UNITED STATES OF AMERICA, PLAINTIFF-APPELLEE,
v.
JOSE C. SABLAN, DEFENDANT-APPELLANT.



Appeal from the United States District Court for the District of Guam. D.C. No. CR-92-00121-JSU. John S. Unpingco, District Judge, Presiding

Before: Schroeder, Canby and Wiggins, Circuit Judges.

MEMORANDUM

Jose C. Sablan appeals his conviction for being a felon in possession of a firearm in violation of 18 U.S.C. §§ 922(g), 924(a)(2). Sablan contends the district court erred by (1) denying his request for a jury instruction on constructive possession, (2) rejecting his proposed jury instruction on reasonable doubt, and (3) admitting hearsay testimony. We have jurisdiction under 21 U.S.C. § 1291, and we affirm.

Sablan asserts the district court erred by denying his proposed jury instruction on constructive possession because his theory of defense was that he did not actually or constructively possess a shotgun. This argument lacks merit.

"Where the question to be resolved is whether other instructions adequately covered the defense theory of the case, our review is de novo." United States v. Garcia-Cruz, 978 F.2d 537, 540 (9th Cir. 1992), cert. denied, 124 L. Ed. 2d 669, 113 S. Ct. 2453 (1993); accord United States v. Gomez-Osorio, 957 F.2d 636, 642 (9th Cir. 1992).

While a criminal defendant is entitled to an instruction regarding his theory of the case, he is not entitled to the particular and specific language he proposes. United States v. Washington, 797 F.2d 1461, 1476 (9th Cir. 1986).

Here, the district court gave Ninth Circuit Model Jury Instruction No. 3.16, which states:

A person has possession of something if the person knows of its presence and has physical control of it, or has the power and intention to control it.

More than one person can be in possession of something if each knows of its presence and has the power and intention to control it.

Sablan requested that the jury further be instructed:

When premises are shared by more than one person, more than the mere proximity to the contraband, presence on the property where it is found, and association with the person or persons having control of it is required to establish constructive possession.

Nothing in Sablan's proposed instruction would have required the jury to find an element in addition to the district court's instruction in order to reach their verdict. Likewise, the district court's instruction did not allow the jury to reach a guilty verdict on the basis of Sablan's mere proximity to the shotguns.

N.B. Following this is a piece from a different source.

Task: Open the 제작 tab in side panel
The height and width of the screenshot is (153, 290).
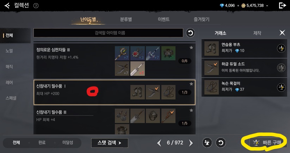Action: tap(257, 33)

The district court instructed the jury on every element of Section 922(g), including (1) "the defendant knowingly possessed a shotgun that had been shipped or transported from one state to another" and (2) "at the time the defendant possessed a shotgun, the defendant had been convicted of a felony." The district court instructed the jury that in order to find that Sablan possessed the shotgun, it must find that he knew of its presence and either had physical control of it or had the power and intention to control it. Accordingly, we hold the instructions adequately covered Sablan's defense theory. See Gomez-Garcia, 957 F.2d at 642-43.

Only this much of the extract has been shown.